Les deux DJ, rappeurs et pro­duc­teurs, lunettes noires devant les yeux, enchaî­nent les titres du pre­mier album de Mc Zombi, Cadav­er­ous, plus tard rat­trapés par ceux du Jus­ticier dans la ville, celui de Venom. Sous le label Mar­vel Records, l’équipe a créé un univers ultra cohérent, extrême­ment pensé, inspiré du cinéma de genre des années 70 et 80 : « On a sorti nos VHS du Videos­drome ! Regardez-​les ! » intime Venom. Le verbe est faible : Venom, Mc Zombi et Feli­cia rap­pent dur, agrip­pent le micro sans le laisser longtemps sur son pied, mais les cris sor­tent nets, tra­vail­lés. « Paris ! » scande régulière­ment Venom pour faire sur­sauter la foule quand celle-​ci a ten­dance à oublier de sauter sur le rythme.

« Êtes-​vous des morts-​vivants ou des vivants-​morts ? » inter­roge Mc Zombi lorsque le Jus­ticier impro­vise une série de scratchs sur ses « hor­loges tour­nantes » : le ton des pro­duc­tions Mavel Records pour­rait sin­gulière­ment trancher avec celui des Hip Hop Avengers, mais le même sens du pub­lic réu­nit des pro­tag­o­nistes que l’on n’associerait pas à la pre­mière écoute. Certes, lorsque les com­pères font crier la foule, le dis­cours a de quoi refroidir : « L’être humain est abom­inable ! » En prise directe avec le réel dans ce qu’il a de faux et de déce­vant (la télévi­sion fait fig­ure de pre­mière cible pour leurs rimes cas­santes), le rap de Mar­vel Records n’a pour­tant pas cet her­métisme des éter­nels scep­tiques. Tout en prenant au sérieux le per­son­nage du Dia­ble issu du pre­mier enreg­istrement sorti du Videos­drome, l’équipe réclame une incan­ta­tion (« On va tous dire au Dia­ble d’aller se faire enculer ! ») ou une imi­ta­tion (de morts-​vivants) à la foule. Mais ne s’embarrasse pas de déguise­ments ou autres acces­soires sur scène. L’exercice reste sérieux, et lorsque DJ Kayn prend le con­trôle des hor­loges par­lantes, Venom quitte de temps en temps le mic pour se reporter sur quelques réglages de la musique.

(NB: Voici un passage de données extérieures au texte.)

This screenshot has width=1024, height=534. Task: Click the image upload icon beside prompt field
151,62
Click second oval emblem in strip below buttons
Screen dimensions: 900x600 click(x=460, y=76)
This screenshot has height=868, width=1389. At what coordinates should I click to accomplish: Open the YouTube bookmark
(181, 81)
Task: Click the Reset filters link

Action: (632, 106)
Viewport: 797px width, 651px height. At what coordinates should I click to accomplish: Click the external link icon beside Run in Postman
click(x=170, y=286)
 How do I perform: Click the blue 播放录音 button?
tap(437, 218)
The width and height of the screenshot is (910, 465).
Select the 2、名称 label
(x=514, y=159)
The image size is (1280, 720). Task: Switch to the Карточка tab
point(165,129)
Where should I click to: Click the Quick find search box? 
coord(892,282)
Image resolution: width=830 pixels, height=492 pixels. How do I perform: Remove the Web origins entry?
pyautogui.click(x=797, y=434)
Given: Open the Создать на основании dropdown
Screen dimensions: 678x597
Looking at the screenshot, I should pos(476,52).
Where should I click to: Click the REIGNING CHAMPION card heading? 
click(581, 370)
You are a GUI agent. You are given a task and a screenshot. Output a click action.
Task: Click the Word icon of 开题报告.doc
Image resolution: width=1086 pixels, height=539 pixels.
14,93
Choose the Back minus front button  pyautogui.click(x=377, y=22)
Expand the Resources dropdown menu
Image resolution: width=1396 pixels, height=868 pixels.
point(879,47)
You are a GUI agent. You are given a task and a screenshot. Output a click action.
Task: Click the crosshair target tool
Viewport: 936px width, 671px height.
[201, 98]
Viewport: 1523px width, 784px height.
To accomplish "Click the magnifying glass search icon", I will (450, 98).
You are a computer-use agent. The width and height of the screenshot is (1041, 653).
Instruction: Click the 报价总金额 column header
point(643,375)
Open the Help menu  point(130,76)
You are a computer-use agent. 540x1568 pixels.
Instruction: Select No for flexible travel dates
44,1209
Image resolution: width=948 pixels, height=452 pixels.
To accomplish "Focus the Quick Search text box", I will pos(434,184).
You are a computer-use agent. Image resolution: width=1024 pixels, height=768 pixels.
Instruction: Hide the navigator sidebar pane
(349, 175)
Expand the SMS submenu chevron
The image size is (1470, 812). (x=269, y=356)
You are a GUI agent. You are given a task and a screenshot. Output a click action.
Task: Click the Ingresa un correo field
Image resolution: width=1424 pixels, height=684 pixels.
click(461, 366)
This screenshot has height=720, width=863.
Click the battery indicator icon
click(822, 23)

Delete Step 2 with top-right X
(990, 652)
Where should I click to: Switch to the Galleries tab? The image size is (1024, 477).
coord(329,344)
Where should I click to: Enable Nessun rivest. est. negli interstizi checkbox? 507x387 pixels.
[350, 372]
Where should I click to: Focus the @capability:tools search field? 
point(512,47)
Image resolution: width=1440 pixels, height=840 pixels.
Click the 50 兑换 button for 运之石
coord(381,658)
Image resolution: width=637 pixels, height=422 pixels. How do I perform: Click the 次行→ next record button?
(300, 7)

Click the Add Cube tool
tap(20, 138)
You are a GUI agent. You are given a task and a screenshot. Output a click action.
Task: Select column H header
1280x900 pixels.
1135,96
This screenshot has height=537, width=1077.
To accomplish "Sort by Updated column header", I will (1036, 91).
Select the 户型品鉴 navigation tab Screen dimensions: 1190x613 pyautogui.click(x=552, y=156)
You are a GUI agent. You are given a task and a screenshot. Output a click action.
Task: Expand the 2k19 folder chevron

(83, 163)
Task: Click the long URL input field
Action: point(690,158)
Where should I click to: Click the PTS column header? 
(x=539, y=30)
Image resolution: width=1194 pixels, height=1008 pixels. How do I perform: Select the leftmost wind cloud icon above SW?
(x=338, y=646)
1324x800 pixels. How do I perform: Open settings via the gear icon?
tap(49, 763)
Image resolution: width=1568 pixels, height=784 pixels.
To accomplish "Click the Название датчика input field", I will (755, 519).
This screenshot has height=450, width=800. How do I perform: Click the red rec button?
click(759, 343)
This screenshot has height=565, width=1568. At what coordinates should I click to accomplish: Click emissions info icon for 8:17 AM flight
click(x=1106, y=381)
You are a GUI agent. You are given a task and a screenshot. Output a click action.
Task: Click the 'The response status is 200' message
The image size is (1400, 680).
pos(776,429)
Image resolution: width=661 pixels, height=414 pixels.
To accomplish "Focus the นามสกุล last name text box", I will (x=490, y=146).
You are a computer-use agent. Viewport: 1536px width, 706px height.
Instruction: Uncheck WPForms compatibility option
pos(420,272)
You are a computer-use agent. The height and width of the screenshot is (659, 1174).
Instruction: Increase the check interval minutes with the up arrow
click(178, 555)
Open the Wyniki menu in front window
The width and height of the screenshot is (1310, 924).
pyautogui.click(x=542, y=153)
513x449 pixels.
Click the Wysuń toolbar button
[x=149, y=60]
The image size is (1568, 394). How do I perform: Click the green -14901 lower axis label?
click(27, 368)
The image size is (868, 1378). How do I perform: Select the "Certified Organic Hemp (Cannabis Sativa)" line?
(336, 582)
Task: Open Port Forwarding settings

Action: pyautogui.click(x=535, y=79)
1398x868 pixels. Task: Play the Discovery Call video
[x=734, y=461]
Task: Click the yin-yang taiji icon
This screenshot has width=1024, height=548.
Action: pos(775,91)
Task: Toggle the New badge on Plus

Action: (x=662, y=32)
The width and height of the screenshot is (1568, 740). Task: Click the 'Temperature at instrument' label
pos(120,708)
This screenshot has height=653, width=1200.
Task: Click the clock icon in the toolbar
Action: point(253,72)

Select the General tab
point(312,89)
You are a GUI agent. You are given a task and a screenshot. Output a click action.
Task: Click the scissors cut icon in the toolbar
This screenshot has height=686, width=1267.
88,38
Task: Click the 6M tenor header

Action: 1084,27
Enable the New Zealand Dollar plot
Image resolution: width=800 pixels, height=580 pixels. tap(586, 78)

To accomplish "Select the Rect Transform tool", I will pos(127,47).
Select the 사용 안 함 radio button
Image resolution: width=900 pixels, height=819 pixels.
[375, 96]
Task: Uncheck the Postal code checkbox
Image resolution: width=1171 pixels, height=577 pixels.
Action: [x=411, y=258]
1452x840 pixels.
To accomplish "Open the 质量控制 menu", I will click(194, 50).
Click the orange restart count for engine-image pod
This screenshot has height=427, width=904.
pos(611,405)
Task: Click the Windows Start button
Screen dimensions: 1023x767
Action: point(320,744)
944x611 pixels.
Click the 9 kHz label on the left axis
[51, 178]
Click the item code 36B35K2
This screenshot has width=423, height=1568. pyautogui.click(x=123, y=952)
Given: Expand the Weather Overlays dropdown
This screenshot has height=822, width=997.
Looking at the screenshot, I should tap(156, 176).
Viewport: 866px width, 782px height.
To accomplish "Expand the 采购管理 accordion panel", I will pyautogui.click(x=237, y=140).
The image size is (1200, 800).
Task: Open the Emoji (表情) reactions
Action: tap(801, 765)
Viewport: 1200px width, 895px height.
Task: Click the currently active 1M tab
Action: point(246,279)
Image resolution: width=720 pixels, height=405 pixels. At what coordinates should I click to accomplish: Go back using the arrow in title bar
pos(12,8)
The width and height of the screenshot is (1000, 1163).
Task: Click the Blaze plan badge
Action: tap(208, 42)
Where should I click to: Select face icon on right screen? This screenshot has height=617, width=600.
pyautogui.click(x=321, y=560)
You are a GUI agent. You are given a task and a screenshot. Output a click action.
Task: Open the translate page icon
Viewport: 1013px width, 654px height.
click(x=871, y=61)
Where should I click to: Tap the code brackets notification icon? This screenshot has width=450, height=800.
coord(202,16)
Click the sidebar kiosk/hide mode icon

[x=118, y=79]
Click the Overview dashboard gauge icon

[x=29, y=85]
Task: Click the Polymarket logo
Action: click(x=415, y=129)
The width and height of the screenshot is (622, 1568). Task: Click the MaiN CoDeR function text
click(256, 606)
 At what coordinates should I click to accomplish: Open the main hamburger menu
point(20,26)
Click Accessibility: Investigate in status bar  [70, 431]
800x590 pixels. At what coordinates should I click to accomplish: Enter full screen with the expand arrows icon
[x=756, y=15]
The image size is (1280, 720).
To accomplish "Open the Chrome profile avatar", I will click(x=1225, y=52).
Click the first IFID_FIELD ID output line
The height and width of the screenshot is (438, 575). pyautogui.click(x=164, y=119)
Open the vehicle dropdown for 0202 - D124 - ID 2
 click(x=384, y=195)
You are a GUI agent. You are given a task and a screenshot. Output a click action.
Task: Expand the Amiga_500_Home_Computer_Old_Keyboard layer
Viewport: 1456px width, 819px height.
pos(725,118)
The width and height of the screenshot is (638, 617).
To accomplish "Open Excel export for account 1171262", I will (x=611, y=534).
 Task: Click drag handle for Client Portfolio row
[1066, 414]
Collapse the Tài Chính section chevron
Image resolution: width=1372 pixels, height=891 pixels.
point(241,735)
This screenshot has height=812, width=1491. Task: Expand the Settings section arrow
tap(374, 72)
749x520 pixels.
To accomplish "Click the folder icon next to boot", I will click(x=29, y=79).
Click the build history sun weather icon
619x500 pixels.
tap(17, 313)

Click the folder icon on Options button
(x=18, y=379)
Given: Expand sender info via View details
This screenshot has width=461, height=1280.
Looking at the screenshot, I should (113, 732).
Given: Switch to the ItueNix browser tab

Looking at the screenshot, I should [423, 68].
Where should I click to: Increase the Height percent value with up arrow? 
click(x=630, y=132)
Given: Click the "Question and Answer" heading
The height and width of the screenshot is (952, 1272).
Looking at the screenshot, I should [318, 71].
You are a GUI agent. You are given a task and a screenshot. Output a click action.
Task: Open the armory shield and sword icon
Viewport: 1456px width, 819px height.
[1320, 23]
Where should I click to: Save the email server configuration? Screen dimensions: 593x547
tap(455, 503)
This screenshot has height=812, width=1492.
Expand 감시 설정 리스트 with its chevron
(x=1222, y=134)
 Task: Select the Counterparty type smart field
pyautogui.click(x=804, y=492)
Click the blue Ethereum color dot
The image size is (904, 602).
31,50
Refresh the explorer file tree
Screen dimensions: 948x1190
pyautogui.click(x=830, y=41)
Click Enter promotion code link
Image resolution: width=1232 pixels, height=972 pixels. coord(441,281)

Il y a la patte Mar­vel Records, avec la griffe que Féli­cia la Chatte Noire va sor­tir très prochaine­ment, et com­plétée par les con­tri­bu­tions d’autres mem­bres de l’équipe (Azaia, Medievil, bien­tôt au for­mat album). Et il y a la pro­duc­tion de Venom pour son frère Mc Zombi. Avec Cadav­er­ous, le duo évolue un peu plus dans l’univers qu’ils ont créé : pochette, paroles, pos­tures. Dans les loges, les deux frères com­plè­tent leurs réponses, récipro­que­ment : facile de les imag­iner dévo­rant de vieux comics avec KRS-​One en fond sonore, ou bien, plus tard, avalant des kilo­mètres de ban­des mag­né­tiques VHS. Pour en ingérer l’essence, la cracher sur des titres engageants et cohérents : Cadav­er­ous est un nou­vel épisode de ce chem­ine­ment, annonçant par cer­tains titres (« Rayons X », notam­ment) Over­drogues, le prochain album de Venom. Outre-​Atlantique, c’est DJ Pre­mier (Gang Starr) qui remixe « Vig­i­lantes », la ver­sion enreg­istrée avec Blaq Poet.

Kyo Itachi calme le jeu der­rière son Mac, bal­ançant la tête de haut en bas au rythme des sons qu’il dif­fuse, jaugeant de ses yeux mi-​amusés, mi-​pressés de se fer­mer pour mieux suivre la cadence, des effets de sa playlist sur le pub­lic. Aux oreilles des puristes straight from Brook­lyn rassem­blés sur le navire, « Mon job », titre avec le Mc Alpha Wann, sem­ble déjà son­ner main­stream. À l’inverse, les sif­fle­ments entê­tants de ses pro­duc­tions état­suni­ennes (« Neva Run Away » con­vi­en­nent par­ti­c­ulière­ment aux repos des guer­ri­ers les plus com­bat­ifs de la soirée.

En fait, La balle au Bond a rebondi plusieurs fois entre les deux rives de l’Atlantique (et même aux qua­tre coins de l’Europe avec Flev) et l’on aurait tort de cir­con­scrire les inspi­ra­tions des Hip Hop Avengers à la sim­ple nos­tal­gie d’un son old school améri­cain. Et ils n’empruntent pas les mêmes tra­jets que leurs prédécesseurs de la décen­nie 90, à l’exception peut-​être de leur con­cep­tion du scratch, des arrange­ments ou de l’écriture. Une H.I.P H.O.P. Phi­los­o­phy qui influ­ence les com­porte­ments du groupe, de celui qui inter­prète à celui qui pho­togra­phie. Au moment des flashs pour le posse qui pose on préfèr­era celui des freestyles, où pra­tique­ment la moitié du pub­lic monte sur scène pour lâcher une ligne ou un couplet.